◆ What to work on: Starting from the line containing "Bug (829, 602)", write out the rest of the entries exactly, through the final line, including nothing else.

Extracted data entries
● ● ● ●

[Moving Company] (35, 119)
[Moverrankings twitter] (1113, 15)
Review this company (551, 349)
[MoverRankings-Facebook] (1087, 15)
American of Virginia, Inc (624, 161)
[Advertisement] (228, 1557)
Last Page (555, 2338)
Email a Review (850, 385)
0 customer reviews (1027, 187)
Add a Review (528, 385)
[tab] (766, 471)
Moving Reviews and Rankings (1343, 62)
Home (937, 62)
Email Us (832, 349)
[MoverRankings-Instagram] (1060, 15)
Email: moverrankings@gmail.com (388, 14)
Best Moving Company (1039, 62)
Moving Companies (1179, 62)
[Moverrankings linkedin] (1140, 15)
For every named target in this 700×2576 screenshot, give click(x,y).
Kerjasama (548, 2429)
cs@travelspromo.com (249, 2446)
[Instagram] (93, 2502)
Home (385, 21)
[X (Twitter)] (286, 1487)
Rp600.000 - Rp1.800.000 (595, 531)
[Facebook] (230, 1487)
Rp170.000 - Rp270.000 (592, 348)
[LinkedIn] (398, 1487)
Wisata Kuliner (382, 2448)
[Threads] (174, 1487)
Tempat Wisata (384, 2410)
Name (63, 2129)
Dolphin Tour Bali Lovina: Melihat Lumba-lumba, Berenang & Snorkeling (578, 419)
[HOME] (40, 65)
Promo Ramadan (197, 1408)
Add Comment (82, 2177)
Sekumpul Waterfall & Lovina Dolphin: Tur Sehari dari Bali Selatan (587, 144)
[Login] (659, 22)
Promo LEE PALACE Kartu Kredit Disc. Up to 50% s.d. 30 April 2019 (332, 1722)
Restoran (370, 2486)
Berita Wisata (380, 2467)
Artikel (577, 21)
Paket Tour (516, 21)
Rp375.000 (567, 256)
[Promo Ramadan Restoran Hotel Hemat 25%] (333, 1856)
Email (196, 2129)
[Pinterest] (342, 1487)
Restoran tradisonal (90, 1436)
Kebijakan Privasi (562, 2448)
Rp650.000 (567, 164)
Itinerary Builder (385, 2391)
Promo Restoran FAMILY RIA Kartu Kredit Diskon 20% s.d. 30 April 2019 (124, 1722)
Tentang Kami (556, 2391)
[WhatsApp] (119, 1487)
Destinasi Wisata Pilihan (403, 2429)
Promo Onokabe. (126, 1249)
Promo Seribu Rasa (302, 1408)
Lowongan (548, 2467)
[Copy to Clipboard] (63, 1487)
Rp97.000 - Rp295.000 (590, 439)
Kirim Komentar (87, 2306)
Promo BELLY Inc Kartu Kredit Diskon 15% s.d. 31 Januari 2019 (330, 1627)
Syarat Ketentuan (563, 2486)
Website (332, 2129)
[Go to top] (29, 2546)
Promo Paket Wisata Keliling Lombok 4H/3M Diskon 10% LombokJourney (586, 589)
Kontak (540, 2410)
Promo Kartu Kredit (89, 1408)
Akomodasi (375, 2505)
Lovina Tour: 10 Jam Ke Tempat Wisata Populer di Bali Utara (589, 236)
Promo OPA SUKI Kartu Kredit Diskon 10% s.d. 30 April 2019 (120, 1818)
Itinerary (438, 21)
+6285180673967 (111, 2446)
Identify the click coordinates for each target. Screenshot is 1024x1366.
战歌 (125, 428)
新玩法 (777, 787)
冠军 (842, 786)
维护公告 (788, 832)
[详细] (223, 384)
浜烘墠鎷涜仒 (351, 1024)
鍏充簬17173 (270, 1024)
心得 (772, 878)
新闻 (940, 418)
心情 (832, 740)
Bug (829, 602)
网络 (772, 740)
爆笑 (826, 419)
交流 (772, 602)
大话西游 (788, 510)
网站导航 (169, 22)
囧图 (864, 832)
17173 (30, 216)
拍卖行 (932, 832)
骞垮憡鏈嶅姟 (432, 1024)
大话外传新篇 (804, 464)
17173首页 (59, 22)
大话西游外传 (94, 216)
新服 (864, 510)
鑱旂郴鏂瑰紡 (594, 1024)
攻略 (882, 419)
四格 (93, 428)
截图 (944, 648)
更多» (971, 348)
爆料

● ● ● ●

◆ Exercise answer:
Bug (829, 602)
网络 (772, 740)
爆笑 (826, 419)
交流 (772, 602)
大话西游 (788, 510)
网站导航 (169, 22)
囧图 (864, 832)
17173 (30, 216)
拍卖行 (932, 832)
骞垮憡鏈嶅姟 (432, 1024)
大话外传新篇 (804, 464)
17173首页 (59, 22)
大话西游外传 (94, 216)
新服 (864, 510)
鑱旂郴鏂瑰紡 (594, 1024)
攻略 (882, 419)
四格 (93, 428)
截图 (944, 648)
更多» (971, 348)
爆料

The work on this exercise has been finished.